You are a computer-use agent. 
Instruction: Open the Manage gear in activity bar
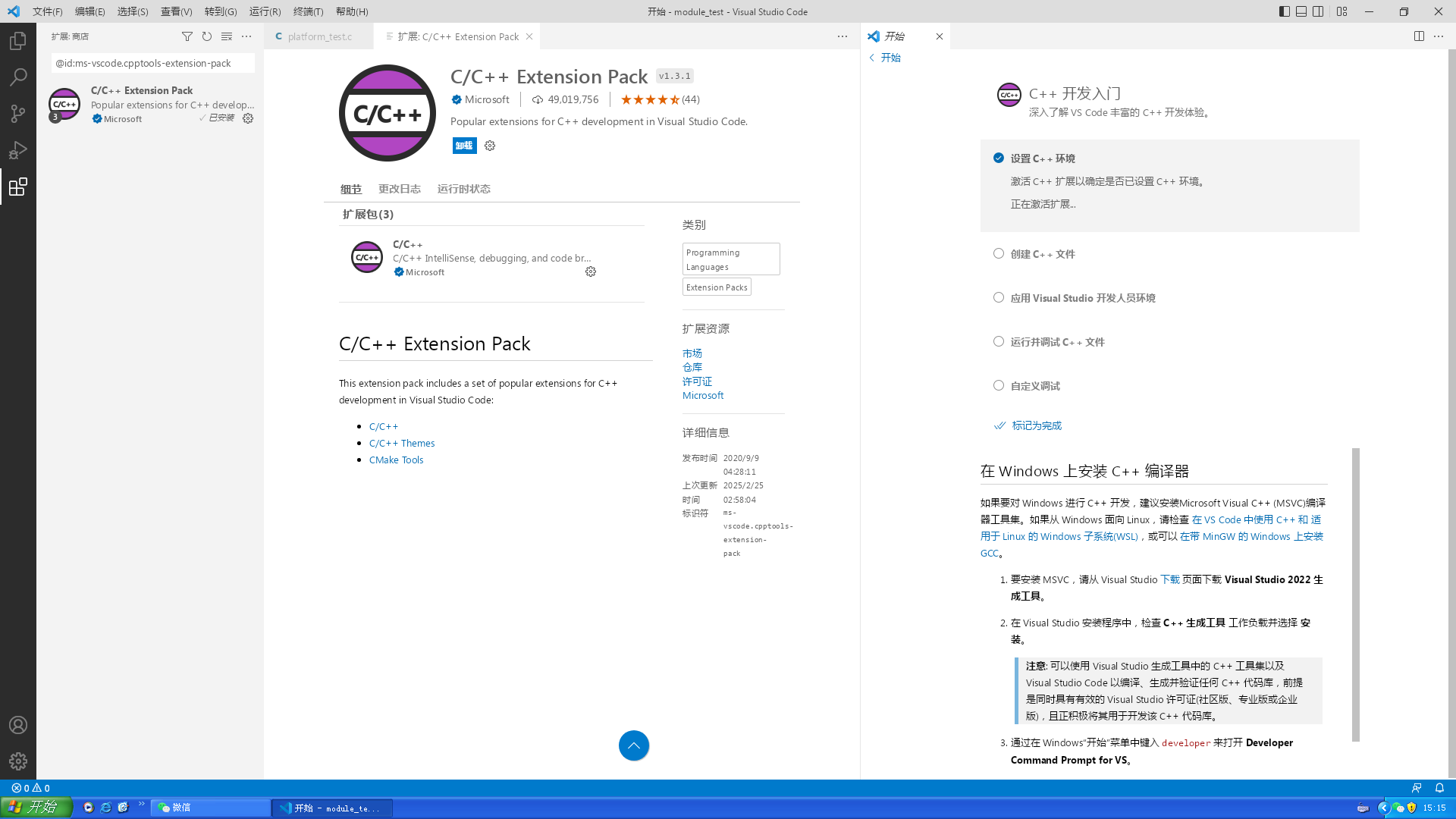click(17, 761)
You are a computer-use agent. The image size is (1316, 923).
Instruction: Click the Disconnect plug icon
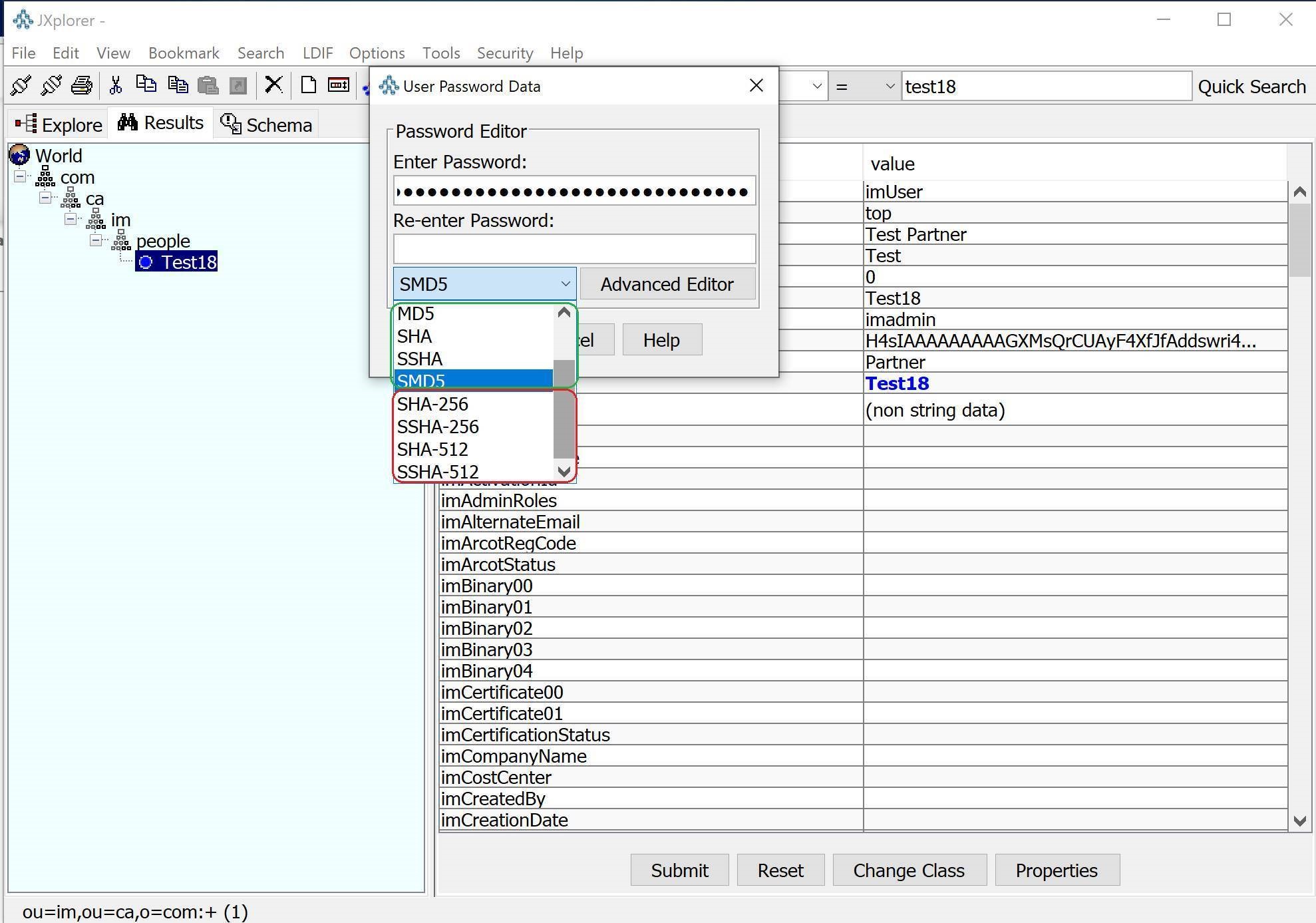(x=51, y=85)
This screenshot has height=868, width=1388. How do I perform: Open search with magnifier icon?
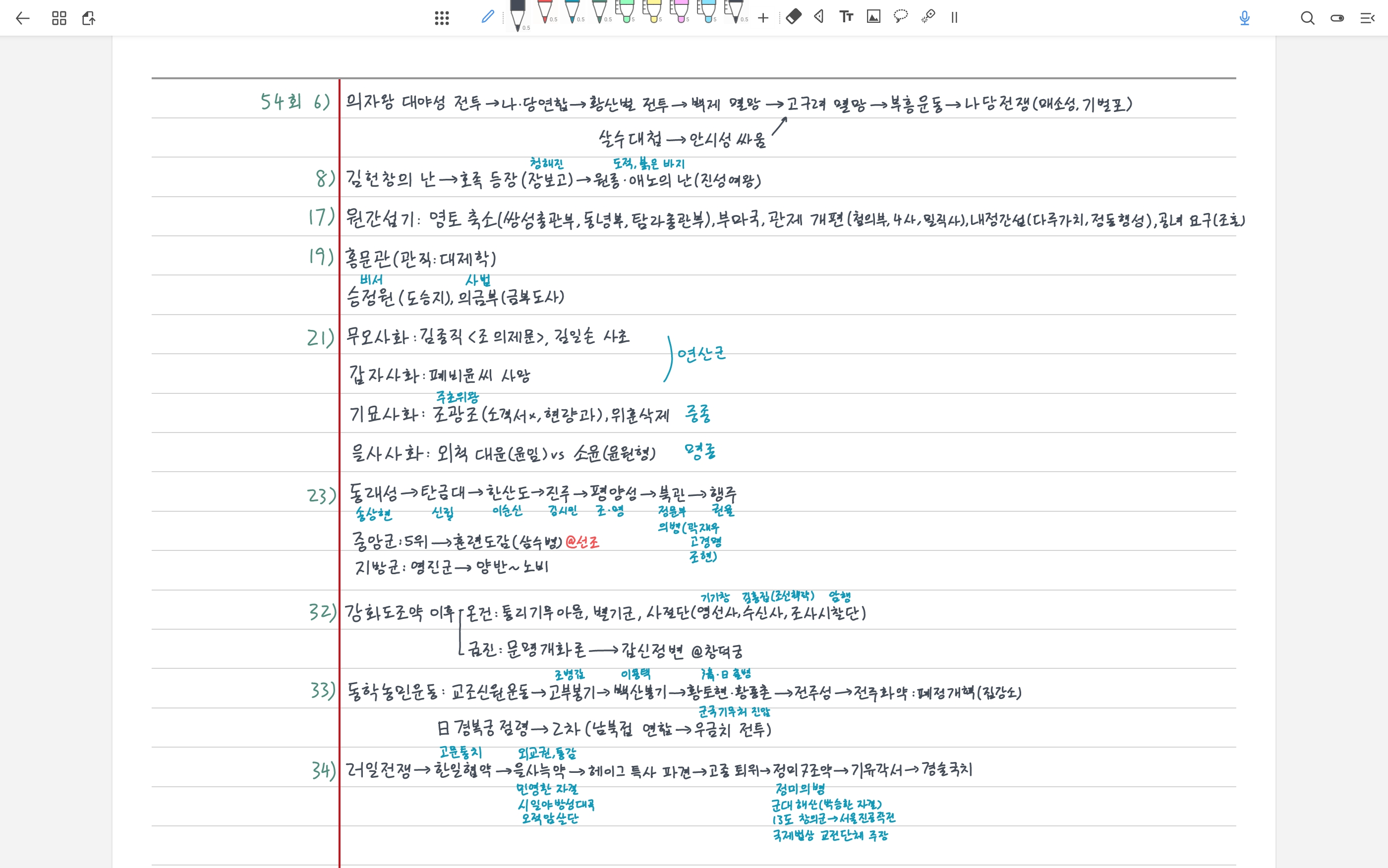pyautogui.click(x=1308, y=18)
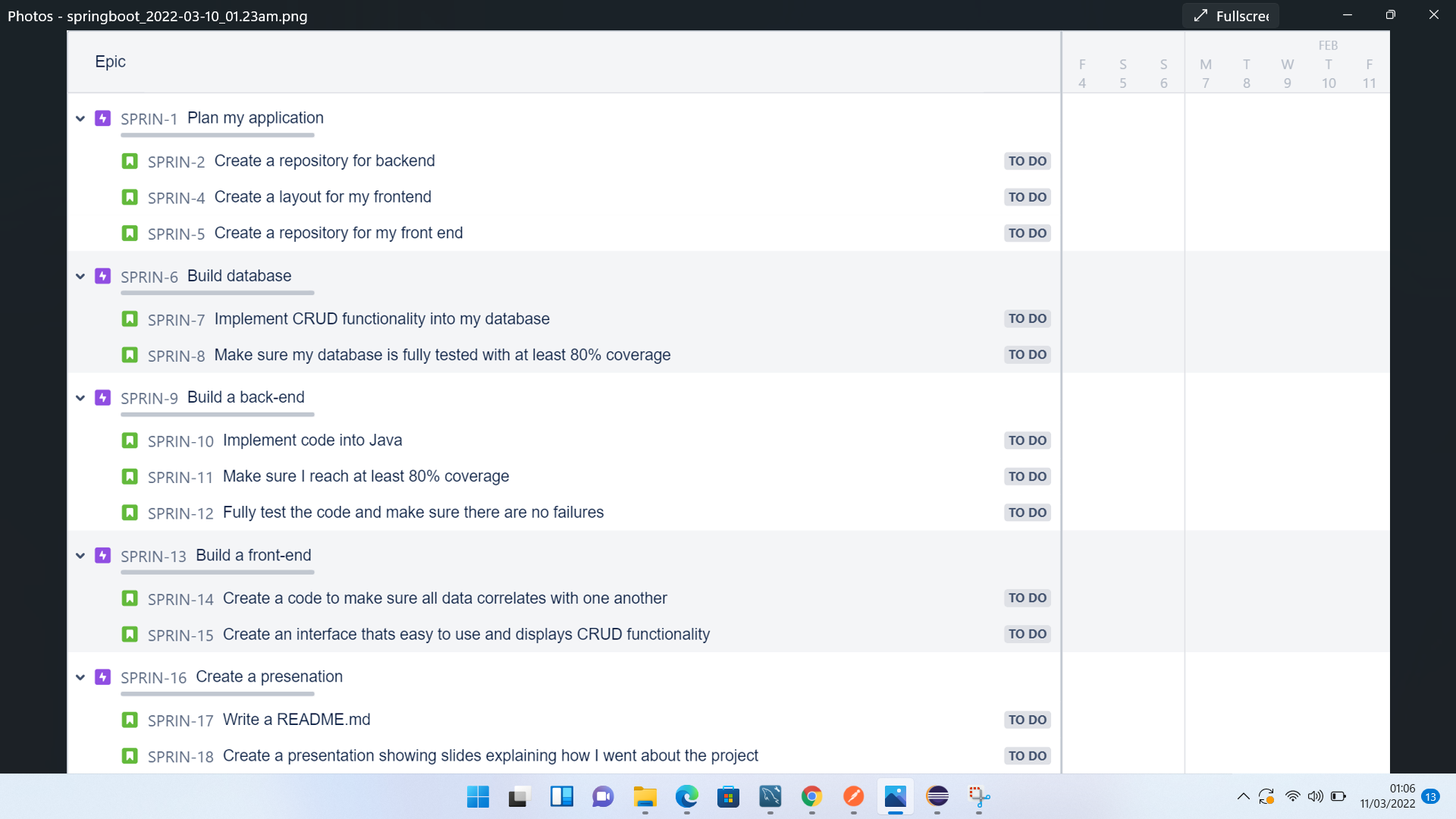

## What to produce
Report the number of lines in the entries that hold the word "computer". Nothing else is wanted.

## Exercise result
2